Given data:
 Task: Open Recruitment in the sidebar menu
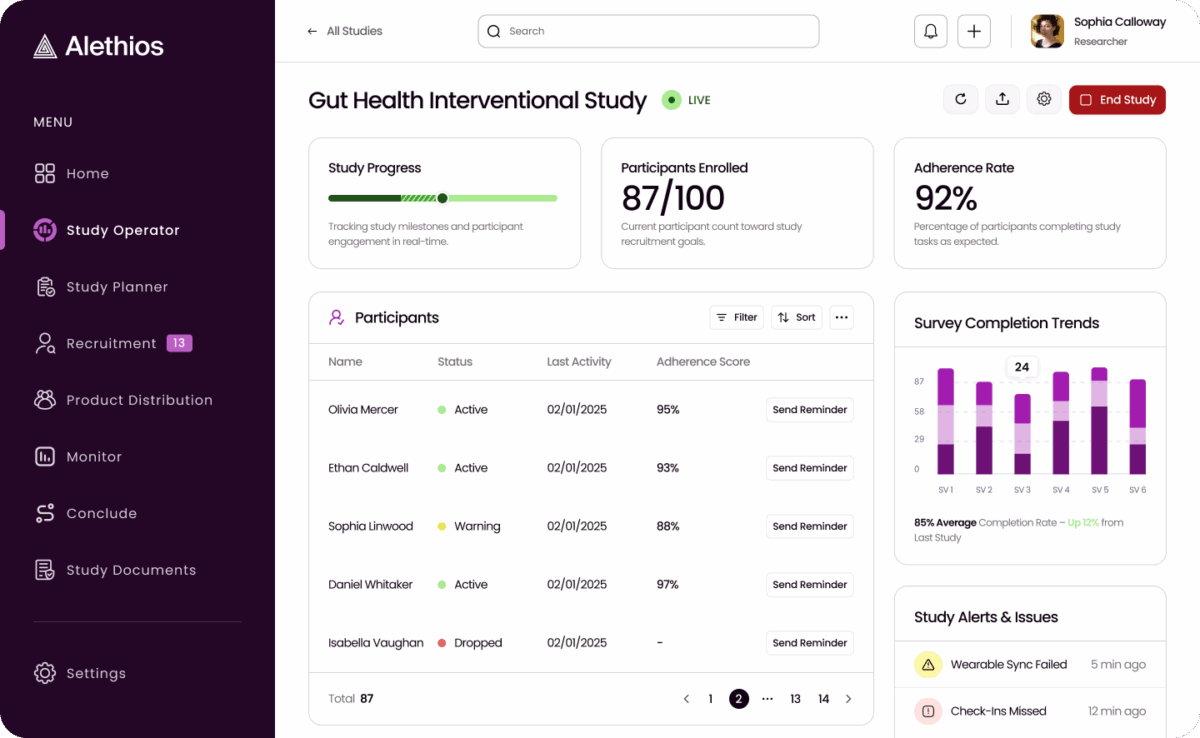(x=111, y=344)
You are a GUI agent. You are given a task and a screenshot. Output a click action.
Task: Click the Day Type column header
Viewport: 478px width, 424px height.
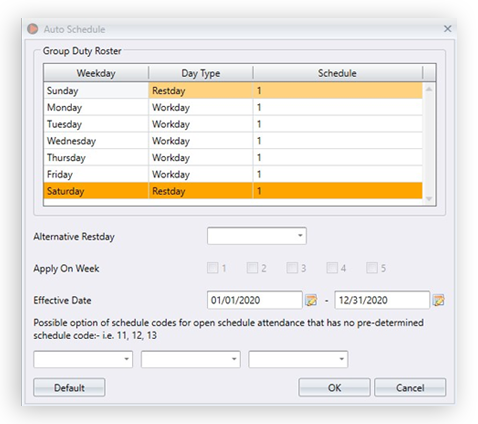tap(201, 73)
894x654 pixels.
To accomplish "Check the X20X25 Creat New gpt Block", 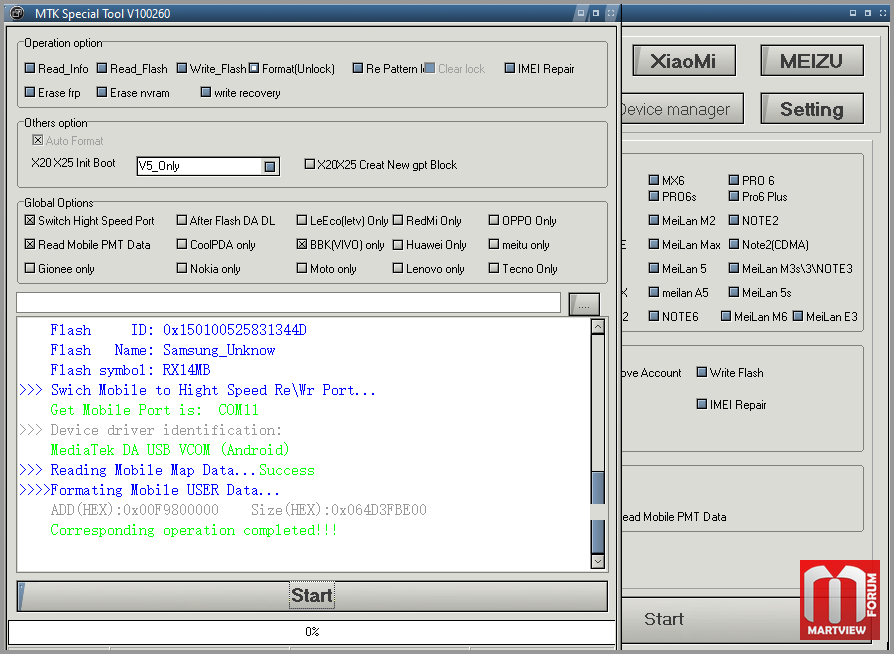I will pyautogui.click(x=310, y=164).
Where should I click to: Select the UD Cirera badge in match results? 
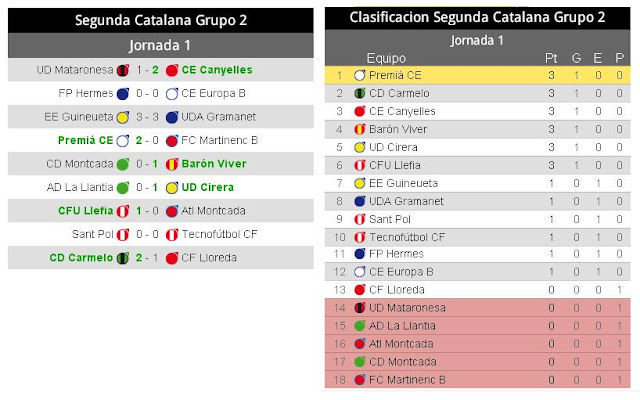(x=172, y=187)
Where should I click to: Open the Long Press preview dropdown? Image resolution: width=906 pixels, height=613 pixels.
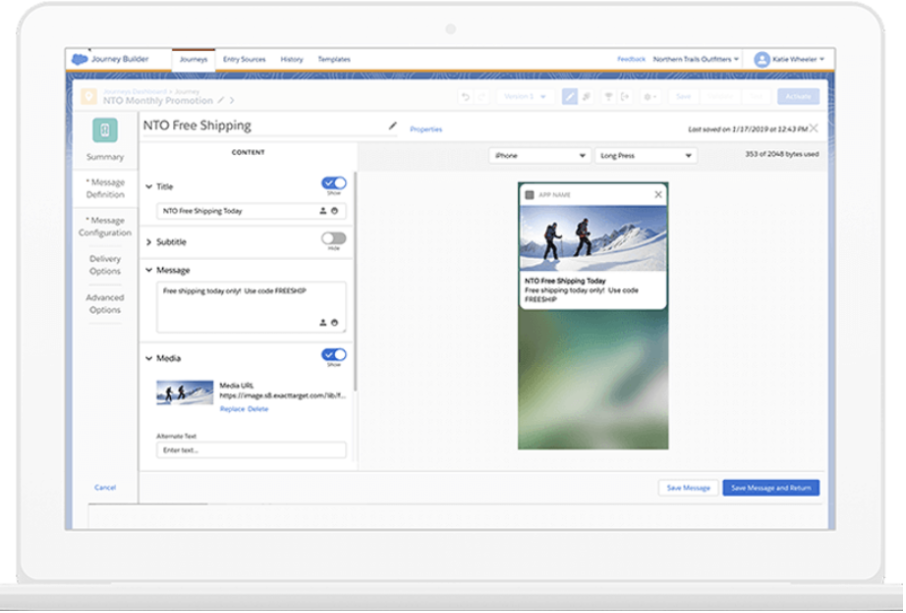[x=645, y=156]
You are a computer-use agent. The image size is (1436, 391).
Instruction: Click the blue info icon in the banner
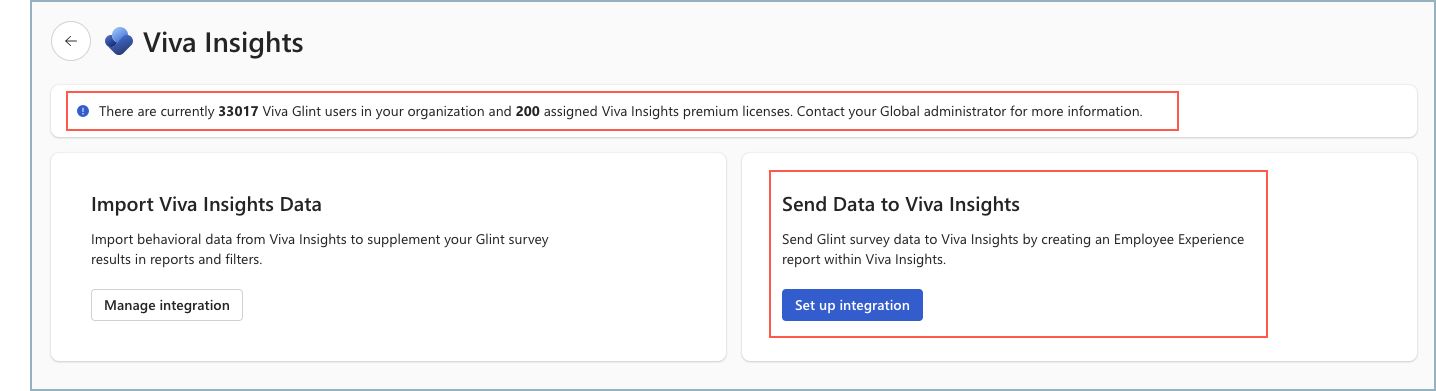[x=83, y=111]
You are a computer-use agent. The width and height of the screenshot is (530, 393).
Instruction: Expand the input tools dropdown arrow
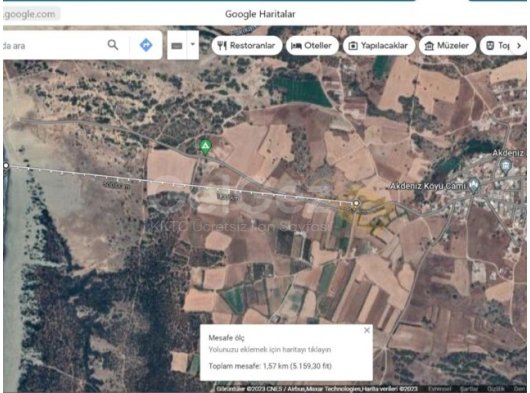click(x=193, y=44)
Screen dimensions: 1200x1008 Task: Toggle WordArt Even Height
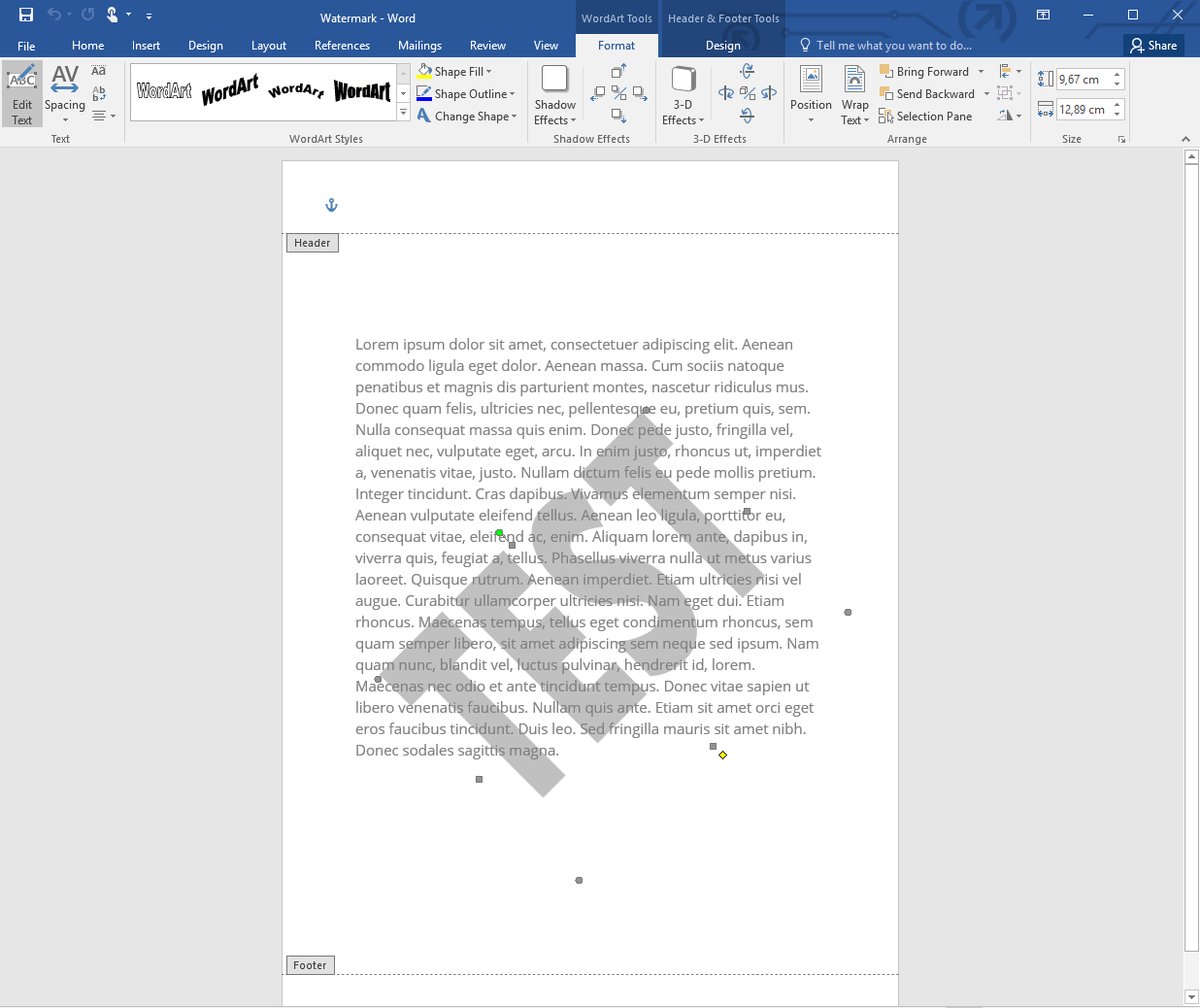click(x=99, y=71)
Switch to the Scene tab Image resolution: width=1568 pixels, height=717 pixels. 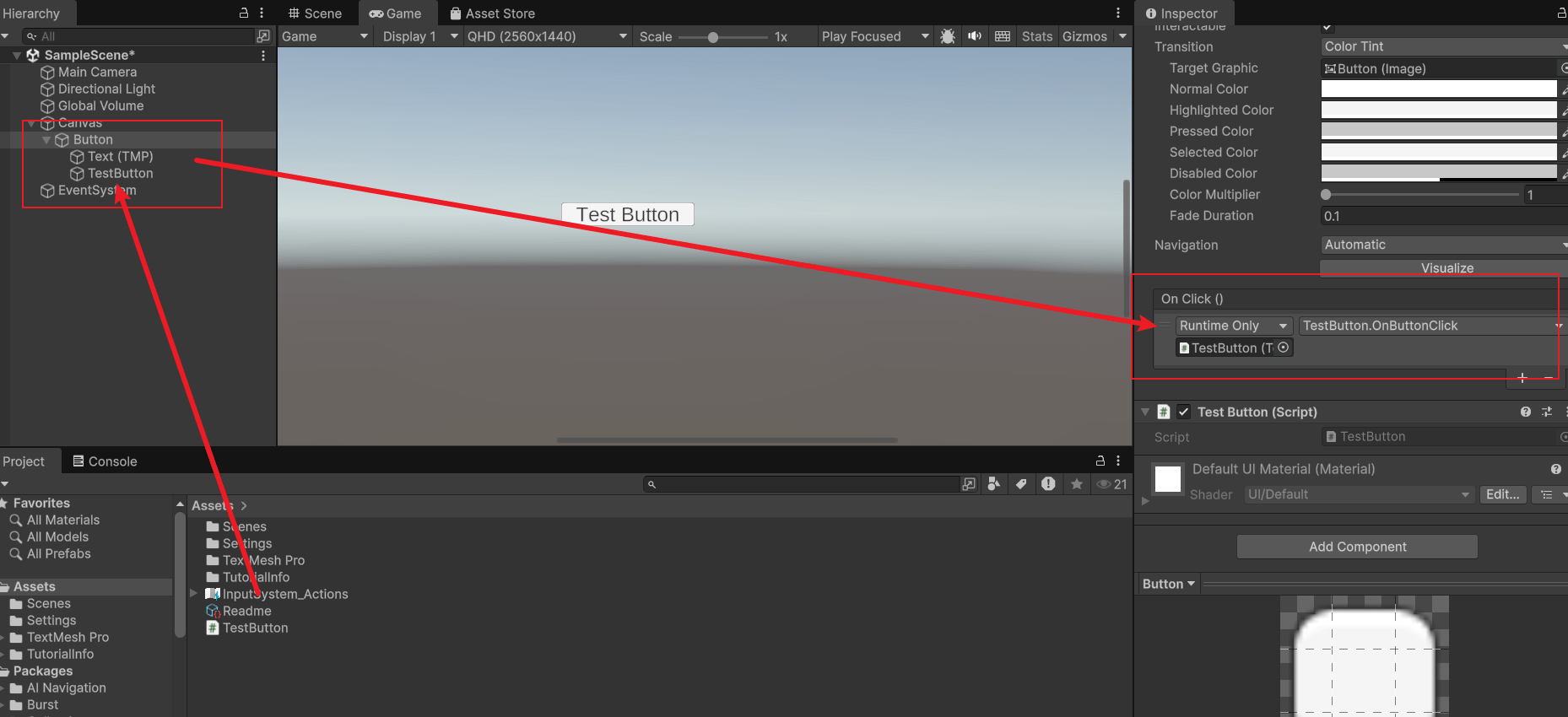[315, 13]
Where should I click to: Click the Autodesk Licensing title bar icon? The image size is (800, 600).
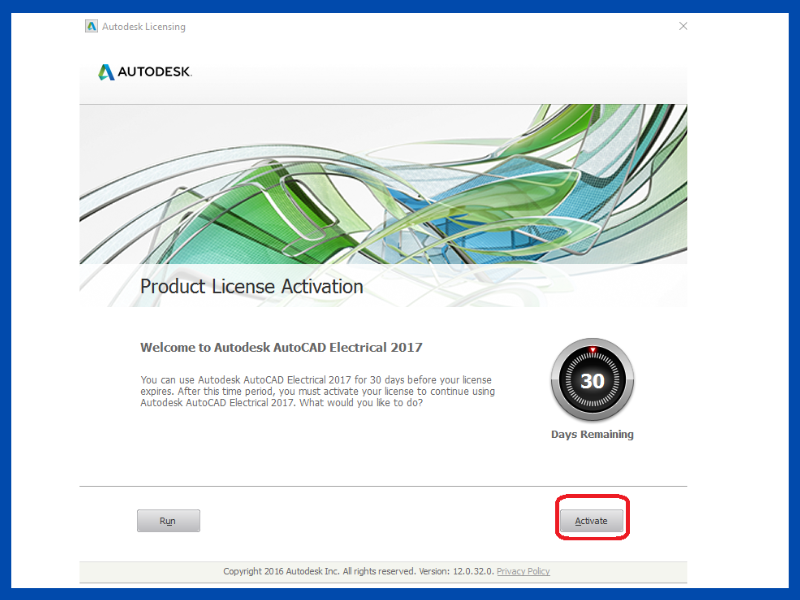click(x=92, y=26)
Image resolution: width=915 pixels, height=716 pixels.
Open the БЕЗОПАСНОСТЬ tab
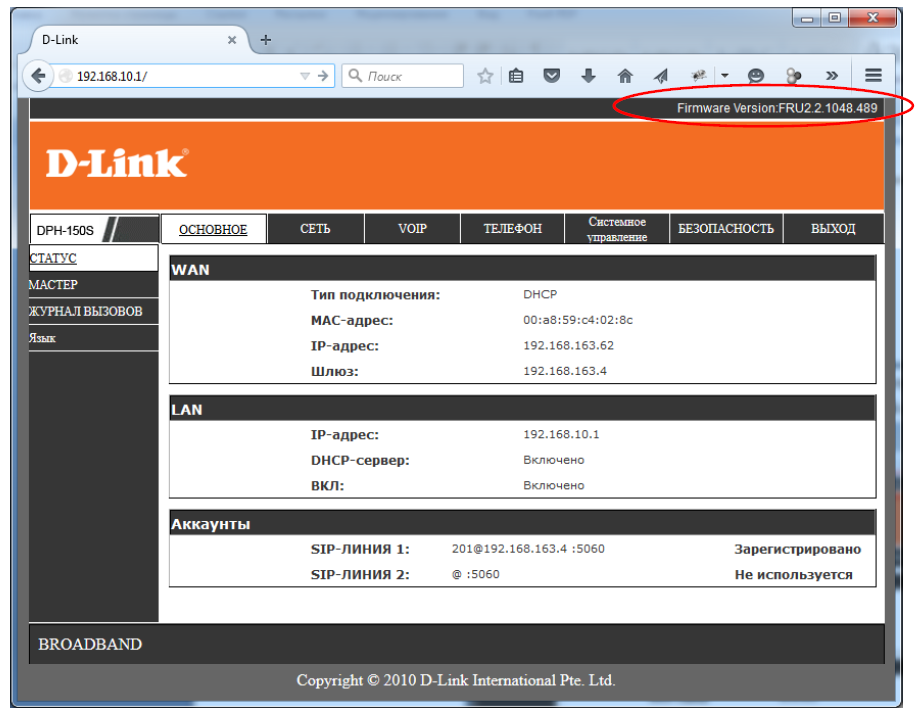726,229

Exercise: Scan the data for lines containing "computer" and copy all of them.

Answer to this problem:
You are a computer-use agent. The image size is (1436, 391).
You are a computer-use agent. The width and height of the screenshot is (530, 393).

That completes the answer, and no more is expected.